• **Your task**
Task for the records below: repeat the line containing "The image size is (1465, 808)." and every line after it, exactly and with nothing else, but leave out the pictures.

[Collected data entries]
************

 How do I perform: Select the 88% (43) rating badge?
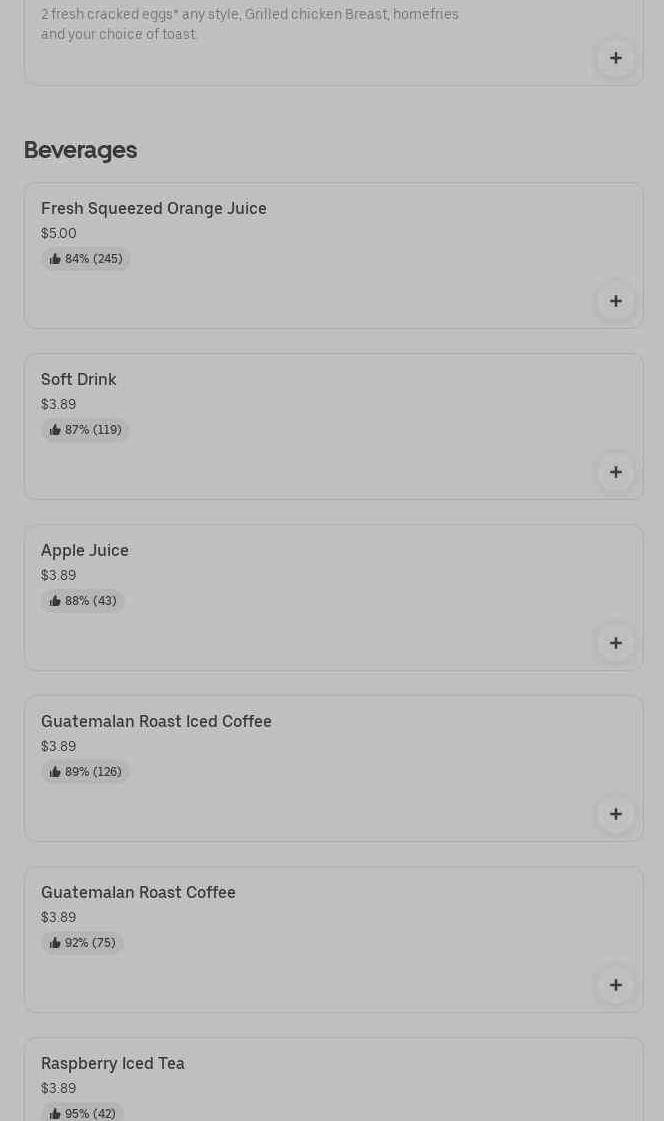[x=82, y=601]
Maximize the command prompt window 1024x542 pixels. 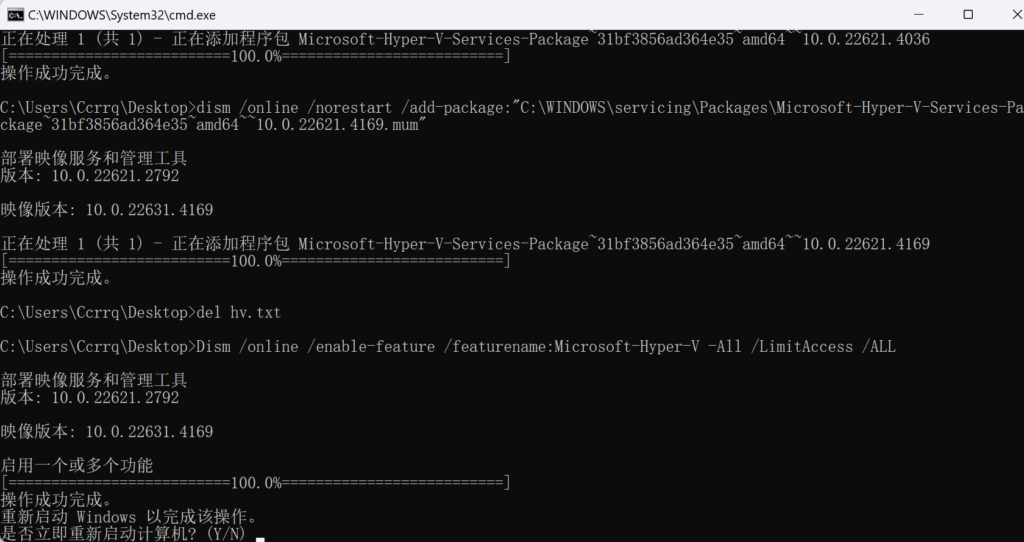click(967, 14)

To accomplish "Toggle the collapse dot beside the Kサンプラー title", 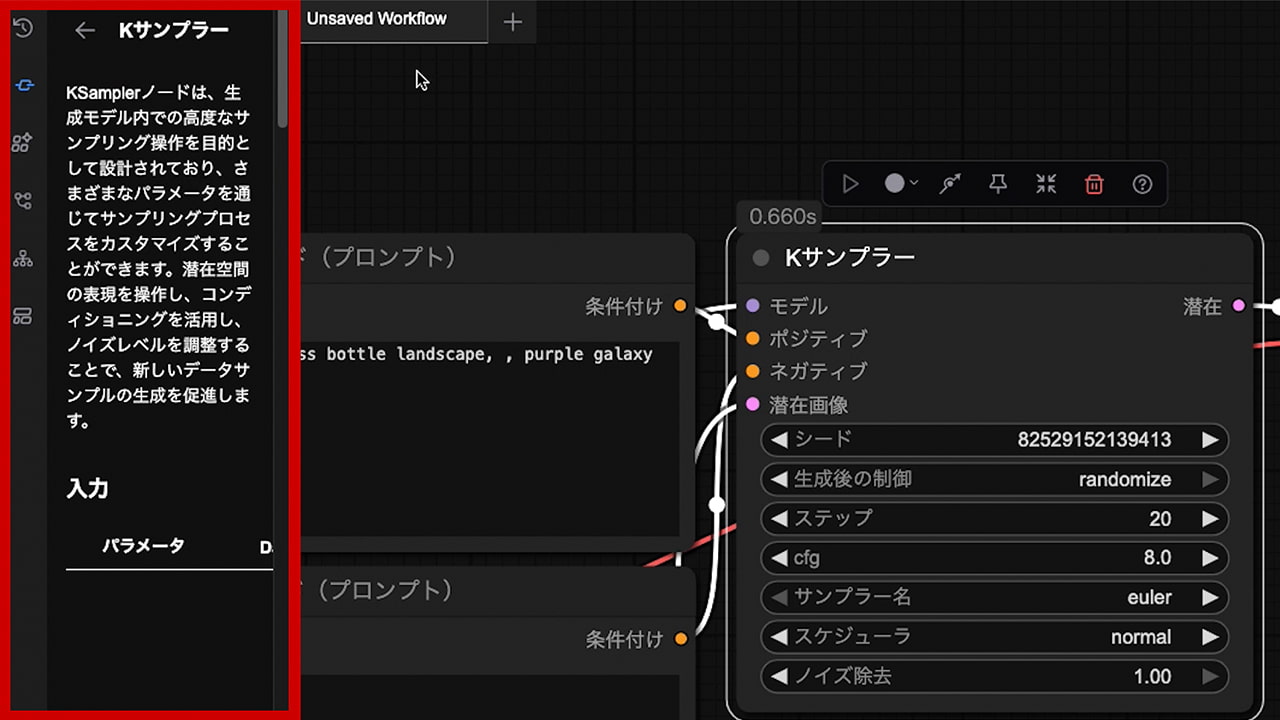I will tap(761, 258).
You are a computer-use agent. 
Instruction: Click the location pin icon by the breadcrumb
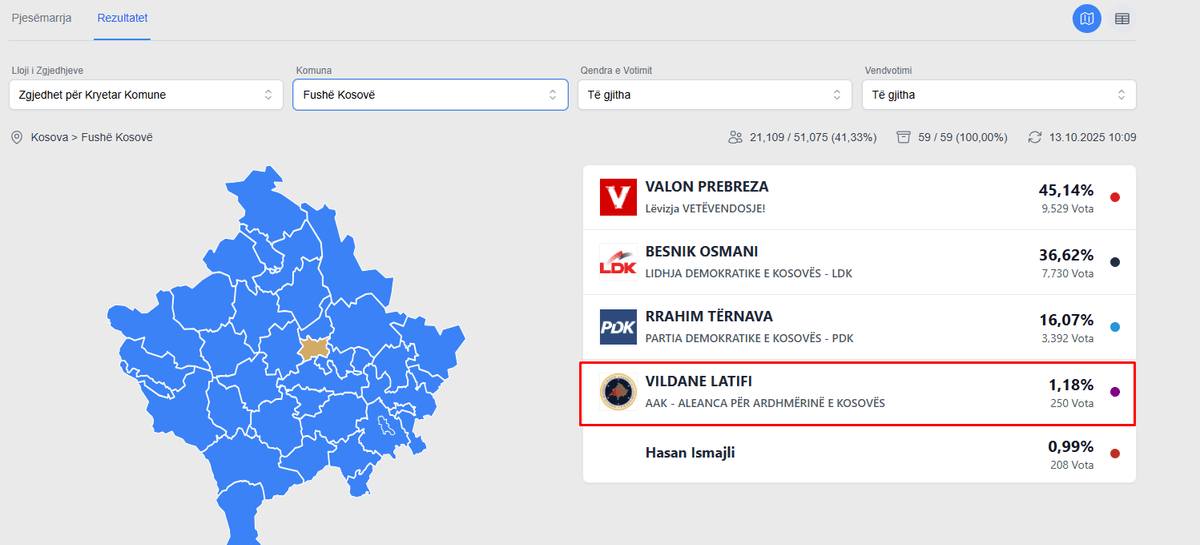(x=17, y=137)
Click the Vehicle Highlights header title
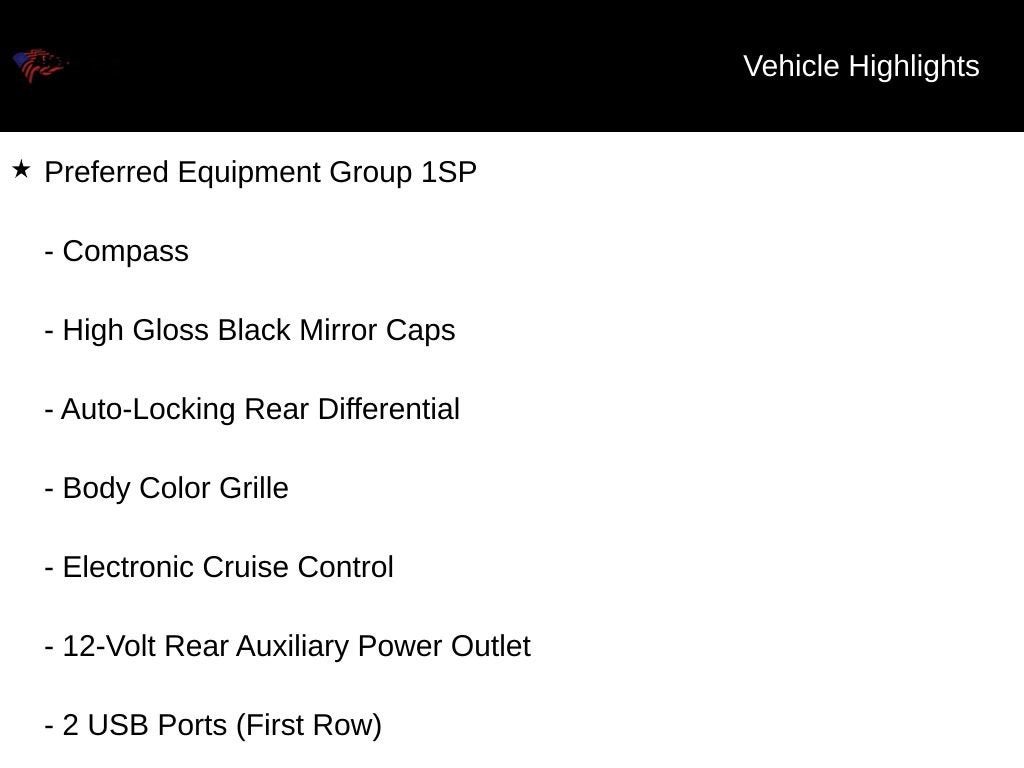 click(x=861, y=66)
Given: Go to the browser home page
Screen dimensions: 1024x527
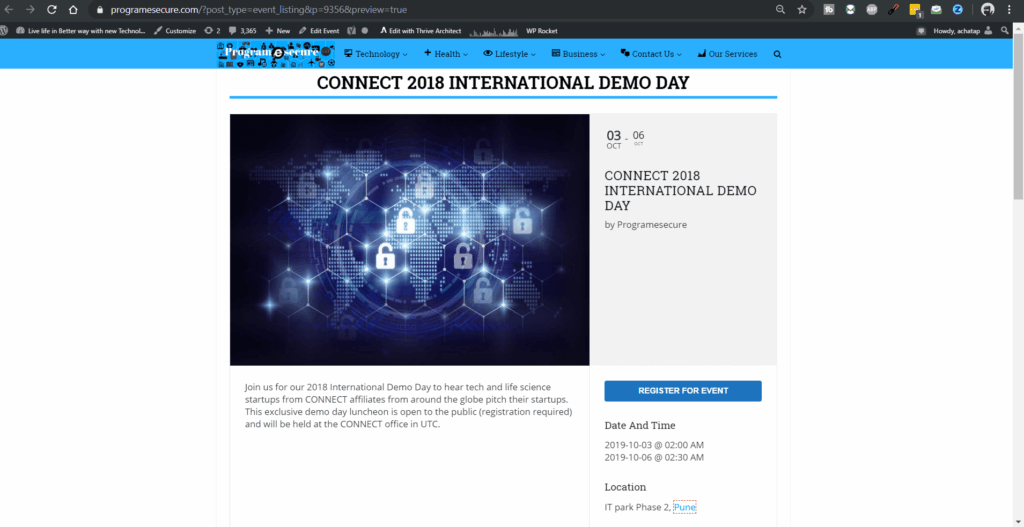Looking at the screenshot, I should pos(73,9).
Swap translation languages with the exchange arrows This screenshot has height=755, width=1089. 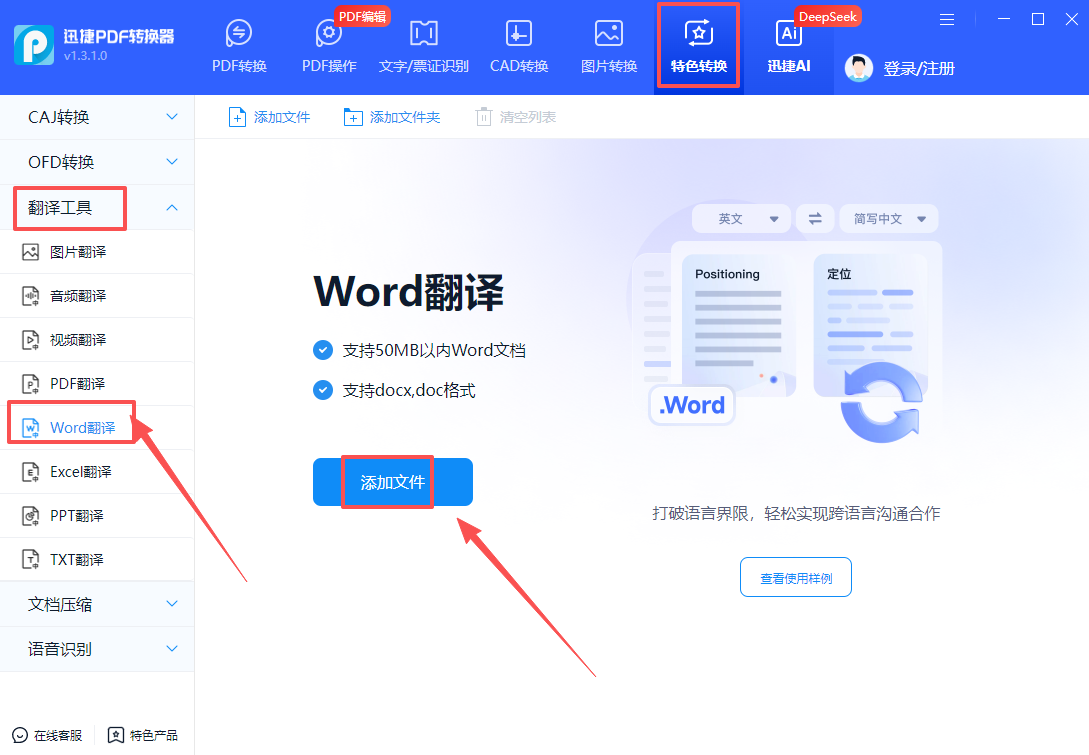(815, 218)
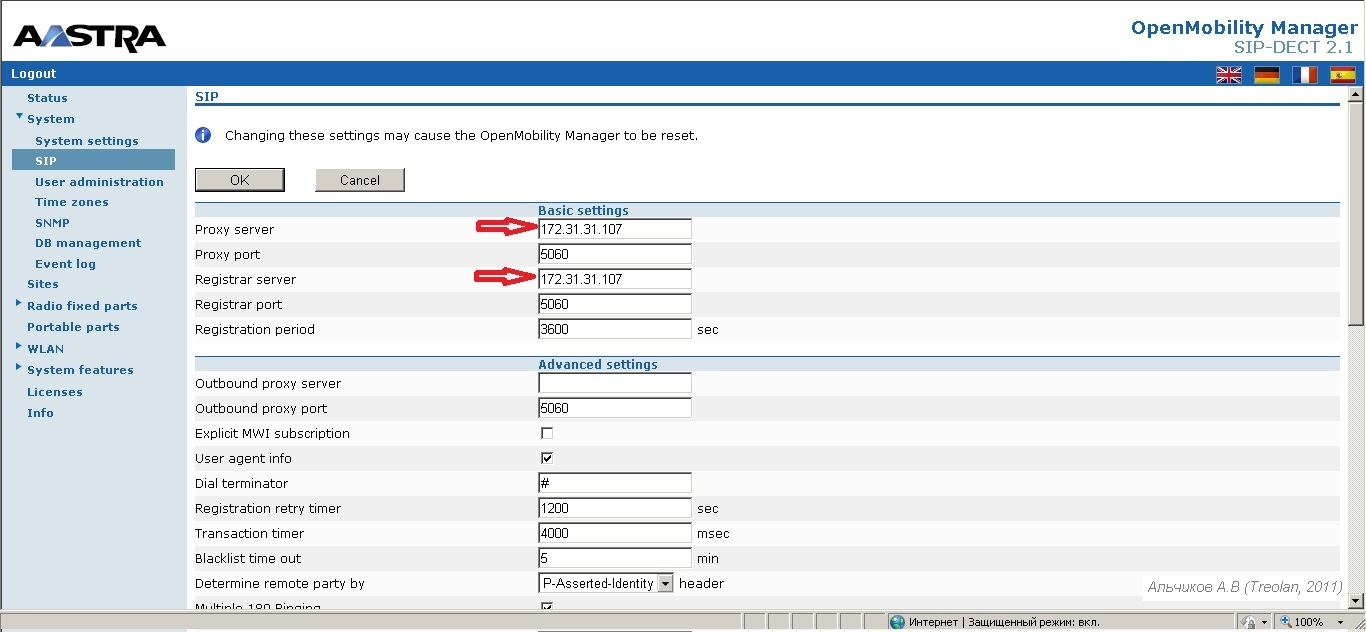Screen dimensions: 1366x632
Task: Cancel the SIP configuration changes
Action: tap(359, 179)
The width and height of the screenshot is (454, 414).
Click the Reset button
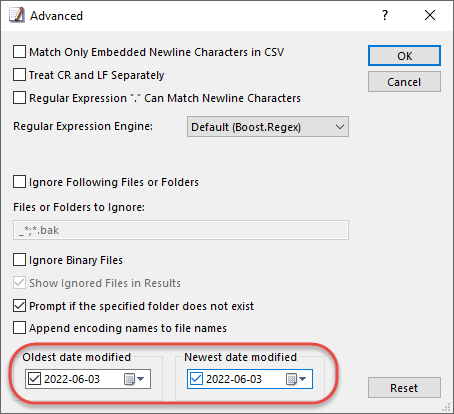404,388
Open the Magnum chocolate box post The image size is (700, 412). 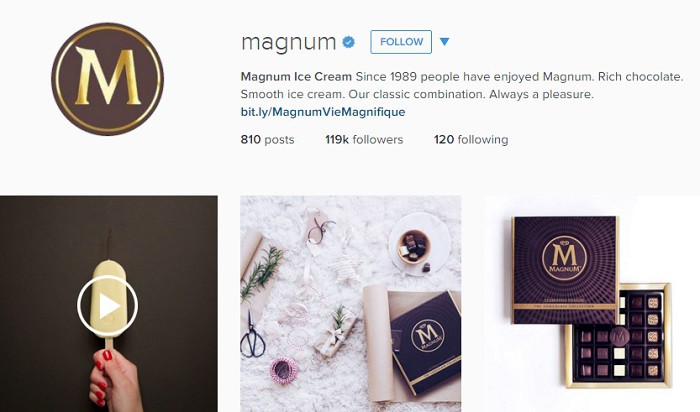(x=592, y=304)
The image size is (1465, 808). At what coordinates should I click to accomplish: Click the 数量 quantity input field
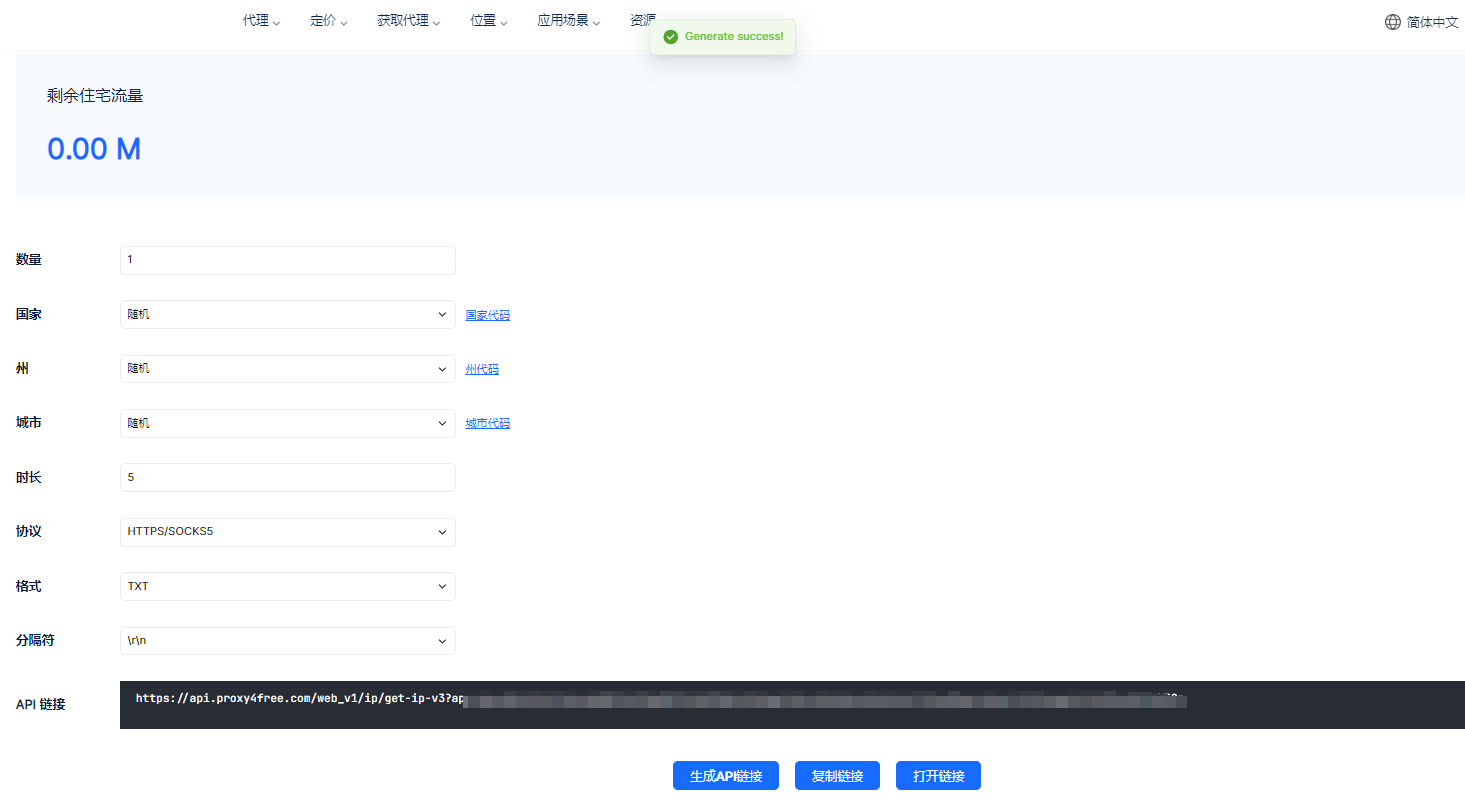pos(287,260)
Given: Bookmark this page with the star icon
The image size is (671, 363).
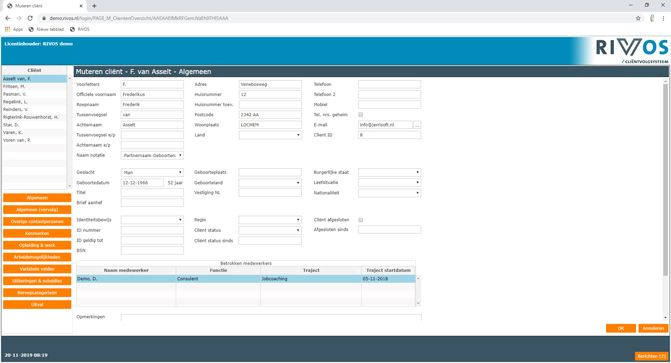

************

• **Solution to this problem**
The image size is (1465, 808). At what coordinates should I click to accomplish: Click the 数量 quantity input field
pos(287,260)
Given: Bookmark this page with the star icon
The image size is (671, 363).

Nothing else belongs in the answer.